Los indiecitos vinieron desde más allá de los ríos, de acullá de los montes que tienen perfil de cuchillo, en viaje de días y trayendo en sus recuas gallinas vivas y variopintas, corotos dulces y los carajitos de cara dormida y lacitos rojos que dejaron de mamar la teta. Alzaron bajo los porches refulgentes de cal sus mesas y baratillos, durmieron siesta, con aguardiente aplacaron su sed. Hay cestos y esportones, capacillos con dibujo, alforjas donde vuelan pájaros bordados y alfombras de pleito. Hay acémilas de crines como hierba y toldos y paraguas. Hay un hombre que pregona bandos bajo el reloj de sol, otro que remienda arreos y atalajes, otro compone relojes, otro escribe esquelas y misivas a comisión, otro pronostica el tiempo, quien lustra cueros de zapato, quien vestido de monaguillo mendiga el óbolo de San Pedro, quien vende estampas bendecidas o quien pordiosea.
Dijeron, eso sí, que su nombre era escueto y simple: Segismundo, y que vino sólo y ejerció hasta su muerte la arriería. Sus otras señas ahí las tiene el cabo de los guardias rurales: el rostro común y arrugado, las botas de caña con pendulante espuela de estrella, y los pantalones abombachados, el sombrero de piel con pelo y el centón de muchos remiendos colorados. Otros pelos y señales: los bigotes guiados y la peinilla de cortar caña hundida hasta las cachas en la panza. Y qué más, no usó jamás papeles, ni pluma de escribir, ni contrató con escribano, ni jugó a los naipes ni a los dados, ni se evidenció en palabras, ni erró en los tratos. O sea era hombre conocido.

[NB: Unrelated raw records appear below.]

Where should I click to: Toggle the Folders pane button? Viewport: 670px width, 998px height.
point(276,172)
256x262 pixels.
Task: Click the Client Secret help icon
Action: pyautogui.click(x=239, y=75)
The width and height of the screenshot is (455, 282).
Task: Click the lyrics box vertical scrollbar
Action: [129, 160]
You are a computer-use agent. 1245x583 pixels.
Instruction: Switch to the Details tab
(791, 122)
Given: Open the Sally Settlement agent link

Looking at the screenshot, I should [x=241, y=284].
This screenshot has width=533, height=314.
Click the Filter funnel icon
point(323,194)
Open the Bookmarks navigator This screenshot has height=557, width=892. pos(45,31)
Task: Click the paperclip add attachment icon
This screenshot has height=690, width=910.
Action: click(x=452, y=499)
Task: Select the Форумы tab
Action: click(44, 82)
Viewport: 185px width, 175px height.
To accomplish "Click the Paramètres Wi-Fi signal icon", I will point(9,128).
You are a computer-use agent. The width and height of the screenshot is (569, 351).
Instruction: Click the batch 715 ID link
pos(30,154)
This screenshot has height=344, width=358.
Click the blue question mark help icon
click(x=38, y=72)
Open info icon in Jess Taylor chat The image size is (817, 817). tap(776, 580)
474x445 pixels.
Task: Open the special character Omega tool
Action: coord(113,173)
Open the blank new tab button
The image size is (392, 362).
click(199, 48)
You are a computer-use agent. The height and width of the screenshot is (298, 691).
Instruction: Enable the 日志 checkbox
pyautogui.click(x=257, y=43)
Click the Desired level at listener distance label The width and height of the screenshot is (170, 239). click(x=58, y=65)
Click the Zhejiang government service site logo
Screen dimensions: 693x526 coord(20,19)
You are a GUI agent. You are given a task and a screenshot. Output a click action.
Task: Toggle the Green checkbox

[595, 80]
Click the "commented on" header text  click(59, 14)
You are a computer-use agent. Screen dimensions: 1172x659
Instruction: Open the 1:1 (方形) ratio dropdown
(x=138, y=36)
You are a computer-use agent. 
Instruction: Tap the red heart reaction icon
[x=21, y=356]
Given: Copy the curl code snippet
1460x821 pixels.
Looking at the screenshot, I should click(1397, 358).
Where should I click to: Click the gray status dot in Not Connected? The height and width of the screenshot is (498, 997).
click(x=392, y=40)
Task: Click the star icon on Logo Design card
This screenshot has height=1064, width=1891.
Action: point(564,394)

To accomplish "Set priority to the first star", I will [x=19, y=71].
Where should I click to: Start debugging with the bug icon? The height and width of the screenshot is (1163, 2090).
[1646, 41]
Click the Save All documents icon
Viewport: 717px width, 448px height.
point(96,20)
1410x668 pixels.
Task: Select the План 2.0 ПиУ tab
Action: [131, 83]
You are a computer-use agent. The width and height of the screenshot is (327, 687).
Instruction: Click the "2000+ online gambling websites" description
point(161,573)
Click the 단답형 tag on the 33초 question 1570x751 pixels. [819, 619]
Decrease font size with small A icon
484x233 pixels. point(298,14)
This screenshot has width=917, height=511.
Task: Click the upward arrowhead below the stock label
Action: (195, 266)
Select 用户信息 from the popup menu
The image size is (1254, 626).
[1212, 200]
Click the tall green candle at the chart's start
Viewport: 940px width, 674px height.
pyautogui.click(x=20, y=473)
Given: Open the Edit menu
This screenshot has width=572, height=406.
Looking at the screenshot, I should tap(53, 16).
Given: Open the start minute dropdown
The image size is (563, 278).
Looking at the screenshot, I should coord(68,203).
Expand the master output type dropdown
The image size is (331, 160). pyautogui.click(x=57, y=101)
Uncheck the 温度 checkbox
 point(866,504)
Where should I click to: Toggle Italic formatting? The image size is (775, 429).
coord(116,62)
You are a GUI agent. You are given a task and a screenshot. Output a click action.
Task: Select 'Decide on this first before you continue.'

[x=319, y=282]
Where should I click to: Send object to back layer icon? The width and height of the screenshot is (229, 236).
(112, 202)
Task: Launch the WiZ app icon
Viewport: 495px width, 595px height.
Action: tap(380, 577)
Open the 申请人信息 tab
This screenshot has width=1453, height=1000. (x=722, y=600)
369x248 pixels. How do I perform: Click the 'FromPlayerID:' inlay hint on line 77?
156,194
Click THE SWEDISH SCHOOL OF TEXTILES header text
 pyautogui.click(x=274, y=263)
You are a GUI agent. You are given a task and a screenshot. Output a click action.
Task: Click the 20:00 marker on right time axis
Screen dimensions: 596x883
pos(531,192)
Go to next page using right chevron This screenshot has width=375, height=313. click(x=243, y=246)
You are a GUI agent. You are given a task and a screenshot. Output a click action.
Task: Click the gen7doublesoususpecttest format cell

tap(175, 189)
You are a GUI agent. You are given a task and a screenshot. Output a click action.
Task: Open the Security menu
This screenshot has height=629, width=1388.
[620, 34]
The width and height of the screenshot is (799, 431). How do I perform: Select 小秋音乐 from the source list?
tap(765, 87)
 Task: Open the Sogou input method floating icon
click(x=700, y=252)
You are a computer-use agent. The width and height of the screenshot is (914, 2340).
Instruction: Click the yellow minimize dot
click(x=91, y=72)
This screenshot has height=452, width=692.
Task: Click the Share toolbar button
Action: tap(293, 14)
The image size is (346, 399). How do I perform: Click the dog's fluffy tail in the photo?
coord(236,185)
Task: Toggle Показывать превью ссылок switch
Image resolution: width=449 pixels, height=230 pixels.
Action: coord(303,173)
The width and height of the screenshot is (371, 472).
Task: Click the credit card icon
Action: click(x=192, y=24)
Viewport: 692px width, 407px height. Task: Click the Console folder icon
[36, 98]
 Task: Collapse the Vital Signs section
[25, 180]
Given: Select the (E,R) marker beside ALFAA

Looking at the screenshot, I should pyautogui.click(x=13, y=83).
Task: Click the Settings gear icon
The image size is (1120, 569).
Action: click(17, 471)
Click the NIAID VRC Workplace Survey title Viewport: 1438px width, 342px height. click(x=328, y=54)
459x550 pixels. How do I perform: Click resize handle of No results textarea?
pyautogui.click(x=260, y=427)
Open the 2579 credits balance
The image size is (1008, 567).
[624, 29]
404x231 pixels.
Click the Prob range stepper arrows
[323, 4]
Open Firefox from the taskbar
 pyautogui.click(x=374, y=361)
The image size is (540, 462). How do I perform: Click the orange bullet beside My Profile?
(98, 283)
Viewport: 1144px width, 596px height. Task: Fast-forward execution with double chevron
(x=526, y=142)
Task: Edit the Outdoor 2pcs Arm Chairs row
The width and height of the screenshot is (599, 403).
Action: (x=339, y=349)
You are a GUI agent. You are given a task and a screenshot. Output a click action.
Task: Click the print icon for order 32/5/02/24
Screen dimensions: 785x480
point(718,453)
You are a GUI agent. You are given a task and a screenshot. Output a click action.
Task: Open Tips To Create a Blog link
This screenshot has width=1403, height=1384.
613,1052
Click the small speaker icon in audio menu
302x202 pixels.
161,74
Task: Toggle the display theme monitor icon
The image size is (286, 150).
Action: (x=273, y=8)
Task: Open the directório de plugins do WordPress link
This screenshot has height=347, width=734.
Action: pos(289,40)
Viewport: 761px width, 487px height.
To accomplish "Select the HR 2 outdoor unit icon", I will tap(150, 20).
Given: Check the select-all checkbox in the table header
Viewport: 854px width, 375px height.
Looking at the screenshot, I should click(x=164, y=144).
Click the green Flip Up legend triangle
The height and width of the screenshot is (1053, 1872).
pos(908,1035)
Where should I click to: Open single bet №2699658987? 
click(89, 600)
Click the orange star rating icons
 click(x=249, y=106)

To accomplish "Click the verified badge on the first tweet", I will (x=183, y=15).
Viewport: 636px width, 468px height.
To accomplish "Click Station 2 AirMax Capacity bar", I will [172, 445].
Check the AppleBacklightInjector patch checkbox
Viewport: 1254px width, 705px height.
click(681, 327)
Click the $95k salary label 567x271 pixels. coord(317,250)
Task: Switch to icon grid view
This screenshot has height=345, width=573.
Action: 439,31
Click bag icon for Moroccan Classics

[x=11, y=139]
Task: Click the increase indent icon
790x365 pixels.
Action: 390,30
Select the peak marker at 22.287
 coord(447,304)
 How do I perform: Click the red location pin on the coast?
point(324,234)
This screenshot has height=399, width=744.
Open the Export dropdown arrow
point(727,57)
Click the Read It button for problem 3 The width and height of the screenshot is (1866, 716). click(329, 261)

Fuma sin prisa el cabo de los rurales. Pregunta con idéntica pausa "Quién vió al matón? Pues que lo diga". Los preguntados no utilizan lenguaje sino gestos y son lelos o mudos. Las puntas del sombrero guardan del sol el trazo peludo de las cejas y a lo más se mueve a la diestra o a la zurda marcando pauta, no, no, no. No vió nada la viejecita interrogada, ni el mozo del zoronguito ni la ya no niña zascandilera que se ha comprado un collar de cristal y pañuelo de colores. No, no, y no. Cientos de sombreros tejidos en paja o fieltro se mueven como latidos y al hacerlo muestran fulgor de ojos que agonizan, charquitos de noche y la incertidumbre. No, yo únicamente vi la grupa de un caballo que se espantó o ya el zopilote se cernía trazando voluta o la muerte es siempre silenciosa y viene de improviso. Sentenciaban que los mismo da morir de posta que de cuchillo, tomando agua bendita o comprando lienzo estampado, abalorios o huevos de pavo.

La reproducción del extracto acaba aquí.